TASK DETAILS. Once every line in the data that follows has been checked for the word "editor", give only the number of lines that hold it.

MATERIAL SUPPLIED.
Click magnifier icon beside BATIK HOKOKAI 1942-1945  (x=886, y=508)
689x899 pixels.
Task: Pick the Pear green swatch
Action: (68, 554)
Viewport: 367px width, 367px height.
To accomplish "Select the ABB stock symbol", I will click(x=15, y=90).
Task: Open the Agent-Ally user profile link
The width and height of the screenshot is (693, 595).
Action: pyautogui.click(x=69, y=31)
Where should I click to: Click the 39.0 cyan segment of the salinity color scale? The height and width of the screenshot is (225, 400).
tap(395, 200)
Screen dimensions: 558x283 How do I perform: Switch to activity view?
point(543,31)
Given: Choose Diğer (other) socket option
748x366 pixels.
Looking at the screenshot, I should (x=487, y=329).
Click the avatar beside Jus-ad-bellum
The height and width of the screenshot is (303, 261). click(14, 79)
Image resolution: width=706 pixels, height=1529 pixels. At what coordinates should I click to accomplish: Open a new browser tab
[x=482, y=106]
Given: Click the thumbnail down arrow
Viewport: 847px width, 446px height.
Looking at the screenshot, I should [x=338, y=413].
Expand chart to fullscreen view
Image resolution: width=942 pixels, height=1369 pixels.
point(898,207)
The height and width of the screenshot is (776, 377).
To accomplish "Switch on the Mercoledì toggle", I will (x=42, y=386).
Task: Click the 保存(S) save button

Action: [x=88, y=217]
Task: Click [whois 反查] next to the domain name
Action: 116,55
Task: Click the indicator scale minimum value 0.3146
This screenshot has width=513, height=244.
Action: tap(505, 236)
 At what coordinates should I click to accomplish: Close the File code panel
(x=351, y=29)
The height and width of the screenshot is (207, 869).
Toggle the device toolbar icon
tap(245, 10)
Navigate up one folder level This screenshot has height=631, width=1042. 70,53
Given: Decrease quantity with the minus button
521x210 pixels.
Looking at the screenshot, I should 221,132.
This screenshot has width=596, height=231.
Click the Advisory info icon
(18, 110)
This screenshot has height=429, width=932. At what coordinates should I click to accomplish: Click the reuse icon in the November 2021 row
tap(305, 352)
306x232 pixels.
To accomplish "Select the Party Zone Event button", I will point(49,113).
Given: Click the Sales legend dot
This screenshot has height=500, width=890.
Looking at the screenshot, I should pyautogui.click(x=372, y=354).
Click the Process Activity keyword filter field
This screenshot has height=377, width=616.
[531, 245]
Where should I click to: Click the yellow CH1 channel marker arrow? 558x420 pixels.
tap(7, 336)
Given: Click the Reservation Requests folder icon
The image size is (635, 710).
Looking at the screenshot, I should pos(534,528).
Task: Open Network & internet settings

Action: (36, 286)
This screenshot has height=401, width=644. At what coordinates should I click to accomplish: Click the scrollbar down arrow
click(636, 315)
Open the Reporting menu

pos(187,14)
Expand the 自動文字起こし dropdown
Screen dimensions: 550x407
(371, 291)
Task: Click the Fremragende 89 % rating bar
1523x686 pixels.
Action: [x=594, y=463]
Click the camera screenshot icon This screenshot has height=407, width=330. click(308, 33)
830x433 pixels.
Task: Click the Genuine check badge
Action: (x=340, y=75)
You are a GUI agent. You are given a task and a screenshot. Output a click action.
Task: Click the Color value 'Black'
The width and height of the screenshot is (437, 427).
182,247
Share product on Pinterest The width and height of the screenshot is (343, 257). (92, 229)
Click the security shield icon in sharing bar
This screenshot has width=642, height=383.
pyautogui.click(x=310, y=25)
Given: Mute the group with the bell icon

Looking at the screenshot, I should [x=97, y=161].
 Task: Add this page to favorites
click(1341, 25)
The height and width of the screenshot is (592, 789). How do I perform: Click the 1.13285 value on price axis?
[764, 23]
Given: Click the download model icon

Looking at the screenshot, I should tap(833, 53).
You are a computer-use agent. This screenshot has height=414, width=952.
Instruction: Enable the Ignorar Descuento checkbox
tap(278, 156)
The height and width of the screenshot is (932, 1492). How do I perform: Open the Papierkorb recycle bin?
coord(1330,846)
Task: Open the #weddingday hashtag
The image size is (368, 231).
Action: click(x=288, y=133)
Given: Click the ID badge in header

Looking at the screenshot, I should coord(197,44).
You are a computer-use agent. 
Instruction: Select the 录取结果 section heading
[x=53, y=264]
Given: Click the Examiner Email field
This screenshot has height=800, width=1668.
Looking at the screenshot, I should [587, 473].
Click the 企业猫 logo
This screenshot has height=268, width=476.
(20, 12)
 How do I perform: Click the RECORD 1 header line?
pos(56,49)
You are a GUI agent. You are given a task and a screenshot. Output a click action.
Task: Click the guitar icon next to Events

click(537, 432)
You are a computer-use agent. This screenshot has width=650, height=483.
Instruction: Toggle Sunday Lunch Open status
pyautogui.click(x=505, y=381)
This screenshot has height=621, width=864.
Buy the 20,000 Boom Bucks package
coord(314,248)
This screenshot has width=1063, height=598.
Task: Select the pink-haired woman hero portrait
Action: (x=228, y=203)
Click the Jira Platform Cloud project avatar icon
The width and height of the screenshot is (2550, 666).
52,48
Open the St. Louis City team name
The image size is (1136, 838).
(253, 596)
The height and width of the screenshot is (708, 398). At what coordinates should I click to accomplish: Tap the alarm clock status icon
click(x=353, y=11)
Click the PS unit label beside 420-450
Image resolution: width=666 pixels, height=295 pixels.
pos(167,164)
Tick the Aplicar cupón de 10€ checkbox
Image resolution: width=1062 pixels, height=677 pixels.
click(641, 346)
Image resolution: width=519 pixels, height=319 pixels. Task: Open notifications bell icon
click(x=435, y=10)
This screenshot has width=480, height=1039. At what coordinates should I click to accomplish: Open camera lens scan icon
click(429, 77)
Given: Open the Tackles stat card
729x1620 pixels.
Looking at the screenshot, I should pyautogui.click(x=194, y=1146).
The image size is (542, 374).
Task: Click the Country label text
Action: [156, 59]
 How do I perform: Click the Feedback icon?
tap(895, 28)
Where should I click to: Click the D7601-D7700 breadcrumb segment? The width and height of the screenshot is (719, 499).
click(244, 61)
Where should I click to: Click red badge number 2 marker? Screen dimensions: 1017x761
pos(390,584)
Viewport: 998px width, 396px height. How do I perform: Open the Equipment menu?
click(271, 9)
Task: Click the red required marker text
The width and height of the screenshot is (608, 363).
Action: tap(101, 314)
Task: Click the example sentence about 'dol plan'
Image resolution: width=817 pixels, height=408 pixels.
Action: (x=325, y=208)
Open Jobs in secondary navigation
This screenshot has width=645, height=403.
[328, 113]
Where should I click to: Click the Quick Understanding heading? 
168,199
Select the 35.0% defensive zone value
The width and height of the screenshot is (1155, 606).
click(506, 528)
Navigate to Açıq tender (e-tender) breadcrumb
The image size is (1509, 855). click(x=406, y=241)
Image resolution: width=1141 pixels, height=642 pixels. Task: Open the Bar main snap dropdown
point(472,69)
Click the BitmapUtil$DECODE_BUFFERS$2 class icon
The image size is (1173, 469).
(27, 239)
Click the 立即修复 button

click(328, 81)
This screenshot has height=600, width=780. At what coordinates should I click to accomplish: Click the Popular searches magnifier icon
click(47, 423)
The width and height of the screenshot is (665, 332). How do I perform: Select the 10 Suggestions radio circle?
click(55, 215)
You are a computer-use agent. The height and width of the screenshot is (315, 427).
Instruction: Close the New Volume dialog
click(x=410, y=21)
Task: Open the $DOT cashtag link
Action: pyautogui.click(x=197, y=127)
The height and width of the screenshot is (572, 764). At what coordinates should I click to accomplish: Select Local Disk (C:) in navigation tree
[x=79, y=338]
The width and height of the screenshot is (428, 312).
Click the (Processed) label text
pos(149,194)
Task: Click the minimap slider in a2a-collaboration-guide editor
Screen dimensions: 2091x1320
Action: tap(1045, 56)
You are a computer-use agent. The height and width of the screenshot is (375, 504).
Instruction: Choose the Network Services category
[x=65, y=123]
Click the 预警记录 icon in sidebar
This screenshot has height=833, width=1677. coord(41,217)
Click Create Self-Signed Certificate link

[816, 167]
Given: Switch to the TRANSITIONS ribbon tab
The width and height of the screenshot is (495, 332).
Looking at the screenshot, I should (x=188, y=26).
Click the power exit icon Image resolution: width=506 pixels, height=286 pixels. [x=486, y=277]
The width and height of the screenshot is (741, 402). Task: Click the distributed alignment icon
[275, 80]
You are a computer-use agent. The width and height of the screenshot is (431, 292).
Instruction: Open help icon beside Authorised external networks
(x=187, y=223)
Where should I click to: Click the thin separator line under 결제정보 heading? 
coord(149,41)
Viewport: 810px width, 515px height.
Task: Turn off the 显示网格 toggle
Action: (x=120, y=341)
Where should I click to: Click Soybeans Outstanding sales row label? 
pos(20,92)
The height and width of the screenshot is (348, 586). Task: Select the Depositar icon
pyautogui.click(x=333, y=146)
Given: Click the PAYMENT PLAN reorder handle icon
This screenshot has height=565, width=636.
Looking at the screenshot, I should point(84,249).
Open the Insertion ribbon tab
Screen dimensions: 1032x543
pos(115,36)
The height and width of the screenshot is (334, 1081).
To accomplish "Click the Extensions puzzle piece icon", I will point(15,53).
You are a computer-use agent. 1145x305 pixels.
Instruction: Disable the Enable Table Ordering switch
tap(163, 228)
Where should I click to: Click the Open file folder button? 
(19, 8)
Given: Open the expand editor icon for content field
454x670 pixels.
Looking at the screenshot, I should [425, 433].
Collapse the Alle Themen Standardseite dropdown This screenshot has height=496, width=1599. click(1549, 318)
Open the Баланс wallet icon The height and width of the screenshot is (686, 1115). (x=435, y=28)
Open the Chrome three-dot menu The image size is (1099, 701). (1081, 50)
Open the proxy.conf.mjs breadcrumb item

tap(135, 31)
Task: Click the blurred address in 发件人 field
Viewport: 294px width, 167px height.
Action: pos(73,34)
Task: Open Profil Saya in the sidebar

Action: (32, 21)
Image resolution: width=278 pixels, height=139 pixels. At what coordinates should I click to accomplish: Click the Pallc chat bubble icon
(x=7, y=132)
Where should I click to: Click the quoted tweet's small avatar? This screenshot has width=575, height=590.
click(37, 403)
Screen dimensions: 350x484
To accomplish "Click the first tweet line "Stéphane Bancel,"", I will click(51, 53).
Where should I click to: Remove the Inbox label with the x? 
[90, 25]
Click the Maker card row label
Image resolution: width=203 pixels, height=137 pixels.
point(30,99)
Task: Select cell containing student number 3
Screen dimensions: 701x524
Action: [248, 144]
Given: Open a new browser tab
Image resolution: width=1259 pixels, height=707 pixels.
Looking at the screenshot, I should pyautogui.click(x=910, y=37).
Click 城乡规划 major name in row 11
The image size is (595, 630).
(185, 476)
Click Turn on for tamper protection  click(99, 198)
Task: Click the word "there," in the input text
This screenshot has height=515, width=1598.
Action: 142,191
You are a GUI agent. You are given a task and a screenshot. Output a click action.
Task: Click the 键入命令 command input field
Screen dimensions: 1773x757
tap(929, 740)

WRITTEN SOLUTION. 2